* **GIVEN PROBLEM 1**: Translate the following sentence from the forum thread on journal abbreviations into French: "Style-specific abbreviations will almost certainly not make it into CSL-1.0."
* **GIVEN PROBLEM 2**: In the forum thread on journal abbreviations, how does Endnote handle journal abbreviations that differ by style?
* **GIVEN PROBLEM 3**: Continue the forum thread on journal abbreviations from where it stops.

* **PAGE EXCERPT**:
· · ·
Text substitution

rfrench · August 13, 2009

Hi -

I'm designing a citation style for the Astrophysical Journal (ApJ). This style requires certain journal abbreviations (for example, ApJ!). However, most citation sources spell out the journal name (Astrophysical Journal). I don't want to change the Zotero database entries, because then they won't be correct for other styles. Instead, what I want to do is translate from the full names to the shortened names. Basically something like:

<if publication = "Astrophysical Journal"> <text value="ApJ">
...

But I can't find any way to actually compare a variable *value* with something. I can only check whether or not a variable has a value at all. Is there some way to do this?

adamsmith · August 13, 2009

Zotero has a separate fields for "Journal Abbr." - the journal's short form (scroll down).
Check e.g. the Nature style to see how this is called in .csl.

noksagt · August 13, 2009

But this is a great example on why we must be smarter about abbreviations: abbreviations are style-specific! If rfrench only writes for ApJ, there'd be no problem. But, as soon as he writes for another journal, he'll have to update all of his abbreviations.

Style-specific abbreviations will almost certainly not make it into CSL-1.0. It'd be nice to come up with a solution to this.

adamsmith · August 13, 2009

OK - I thought periods vs. no periods in abbreviations are going to be supported, though, right?
For everything else - are Journal abbreviations really style dependent? The idea would be that there is some fixed rule to create abbreviations, I guess. Since we've seen a number of styles that also want that for authors (in sometimes bizarre ways) I guess allowing users to integrate algorithms to create abbreviations would be good. Maybe very hard?

noksagt · August 13, 2009

I thought periods vs. no periods in abbreviations are going to be supported, though, right?

Yes. But this is trivial and insufficient.

For everything else - are Journal abbreviations really style dependent?

Yes. See http://authors.iop.org/atom/help.nsf/0/60B8EF7A8573E173802574B40052FF65?OpenDocument&journalid=ApJ#_Toc5

If you write for ApJ, you'd abbreviate "The Astrophysical Journal" to "ApJ".
If you write for Nature, you'd abbreviate it as "Astrophys. J."

IIRC, Endnote handles this situation by allowing you to make a database of journal names, each of which can have three or so abbreviations. You then select which abbreviation to use. This is somewhat crude & not ideal. Zotero could potentially do the same, outside of CSL.
· · ·
* **Stored data entries**:
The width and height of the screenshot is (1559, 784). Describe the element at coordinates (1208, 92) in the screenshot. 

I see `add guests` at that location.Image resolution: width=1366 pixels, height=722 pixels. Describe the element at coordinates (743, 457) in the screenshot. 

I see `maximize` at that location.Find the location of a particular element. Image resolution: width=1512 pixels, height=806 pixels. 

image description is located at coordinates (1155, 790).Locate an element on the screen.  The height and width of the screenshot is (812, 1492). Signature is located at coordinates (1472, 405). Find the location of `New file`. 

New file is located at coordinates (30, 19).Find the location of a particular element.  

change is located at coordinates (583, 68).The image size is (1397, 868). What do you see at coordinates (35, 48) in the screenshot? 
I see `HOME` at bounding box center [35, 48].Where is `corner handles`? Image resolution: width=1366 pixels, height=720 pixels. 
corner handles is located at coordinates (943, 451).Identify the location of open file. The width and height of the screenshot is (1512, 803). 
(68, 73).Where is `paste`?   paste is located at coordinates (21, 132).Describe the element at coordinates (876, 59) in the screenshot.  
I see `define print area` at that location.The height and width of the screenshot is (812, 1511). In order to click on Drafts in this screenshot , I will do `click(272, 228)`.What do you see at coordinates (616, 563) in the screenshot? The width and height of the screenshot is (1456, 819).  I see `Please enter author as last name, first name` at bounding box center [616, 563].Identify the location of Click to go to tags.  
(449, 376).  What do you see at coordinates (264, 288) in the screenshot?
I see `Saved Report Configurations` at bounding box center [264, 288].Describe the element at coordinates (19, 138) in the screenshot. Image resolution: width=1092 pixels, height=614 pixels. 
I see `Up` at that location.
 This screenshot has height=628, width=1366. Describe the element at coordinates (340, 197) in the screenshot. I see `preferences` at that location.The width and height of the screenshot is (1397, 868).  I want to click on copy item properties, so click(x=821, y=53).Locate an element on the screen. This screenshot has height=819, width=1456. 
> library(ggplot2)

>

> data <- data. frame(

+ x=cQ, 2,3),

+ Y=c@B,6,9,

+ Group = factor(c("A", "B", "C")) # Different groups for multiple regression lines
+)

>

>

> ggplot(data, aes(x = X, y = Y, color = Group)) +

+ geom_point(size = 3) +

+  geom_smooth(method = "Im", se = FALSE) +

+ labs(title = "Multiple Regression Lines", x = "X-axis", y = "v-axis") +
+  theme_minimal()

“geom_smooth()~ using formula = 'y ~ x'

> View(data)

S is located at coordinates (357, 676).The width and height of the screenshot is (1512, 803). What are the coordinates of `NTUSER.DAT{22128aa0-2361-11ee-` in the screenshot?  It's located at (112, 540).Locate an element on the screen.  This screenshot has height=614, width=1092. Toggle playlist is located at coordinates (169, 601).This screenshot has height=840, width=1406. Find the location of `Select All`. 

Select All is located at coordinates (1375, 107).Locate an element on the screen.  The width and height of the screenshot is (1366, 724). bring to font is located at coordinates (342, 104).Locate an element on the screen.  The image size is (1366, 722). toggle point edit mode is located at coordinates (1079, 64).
· · ·
* **ANSWER 1**: Les abréviations propres à chaque style ne seront très probablement pas intégrées à CSL-1.0.

* **ANSWER 2**: It lets you build a database of journal names, each with three or so abbreviations, and you then select which abbreviation to use.

* **ANSWER 3**:
But I don't know why this couldn't be handled inside CSL, so that other CSL users could benefit.

I guess allowing users to integrate algorithms to create abbreviations would be good. Maybe very hard?

Why "hard?" I think one good design would be to point to some URI in the CSL file that had a list of substitution patterns to follow. Generating these initial lists could be done automatically for some journals (due, in part, to open data from the data incubator project & similar free use sources) & could be slowly cleaned up by those who use the styles.

bdarcus · August 13, 2009

But this is a great example on why we must be smarter about abbreviations: abbreviations are style-specific!

That may be, but it's a ridiculous state of affairs; almost comical that we have to worry about these stupid details.

So, right: a) it won't be in 1.0, and b) I can't promise it will ever be in CSL.

adamsmith · August 13, 2009

but Bruce - while that may be true, the entire fact that there are more than 10 different citation styles at all is almost comically inefficient and unnecessary.
Yet I doubt we'll ever change that either - or at least not in the medium future.
So we'll just have to do our best to accommodate as much as reasonably possible of the existing styles.
Admittedly, "reasonable" is open to interpretation, but Journal abbreviations seems quite common in the hard sciences.
What does bibtex do with that btw?

noksagt · August 13, 2009

That may be, but it's a ridiculous state of affairs; almost comical that we have to worry about these stupid details.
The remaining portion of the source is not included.